We tried again, and again. Oki took the slip knot down with him every time and every time he brought it up in his hand, unused. Melancholy, deep and silent, settled upon the boat. But at last the luck changed; our diver came up, and announced with a smile, that there was a shark down there, very far into the coral, and if he could only reach the animal’s tail, it would be all right.

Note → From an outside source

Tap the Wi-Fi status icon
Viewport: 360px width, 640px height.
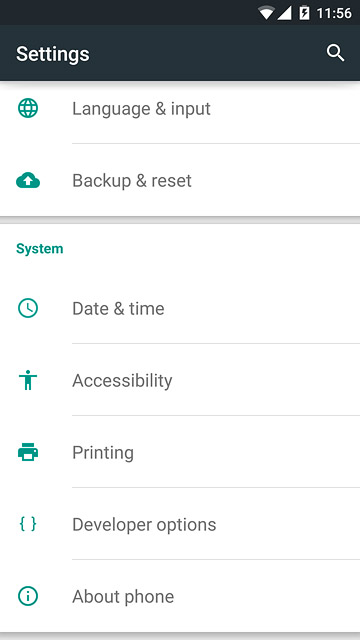pos(266,13)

One of the boatmen at this went to help him, and together they swam down to the bottom, and began fumbling interminably in the shadow. It was clear that they were making every effort to tempt the shark out, for one could see Oki straining wildly with his arm in the cleft, “tickling” industriously, while the other hovered head downwards outside, trailing the noose like a loop of seaweed in his hand. But all proved vain. Exhausted, the men rose at last, and gave it up. The shark was too far in, they said, and the noose could not be got on. If we remembered, they had told us it was not a good day, and they hoped we thought enough had been done. As for themselves, they were very tired doing our pleasure, and their lungs were sore, but they thought some plug tobacco—the black, sticky kind, and a good deal of it—would set them all right again.
This was outside the letter of the agreement, which had included a good price for the boat and nothing else; but we promised some tobacco, when the stores should be reached, and asked for some more particulars about the fishing.
“Do you ever find the shark head out, instead of tail out?” I queried.
“Yes, sometime he come head out,” said Oki, reversing a green cocoanut on his nose, and swallowing in great gulps.
I waited till he had finished before I asked: “What happens then?”
“Shark he fight, and we fight too,” said Oki simply.
“And which wins?”
“All the time the Aitutaki boy he win, but sometime the shark he win too,” was the cryptic reply.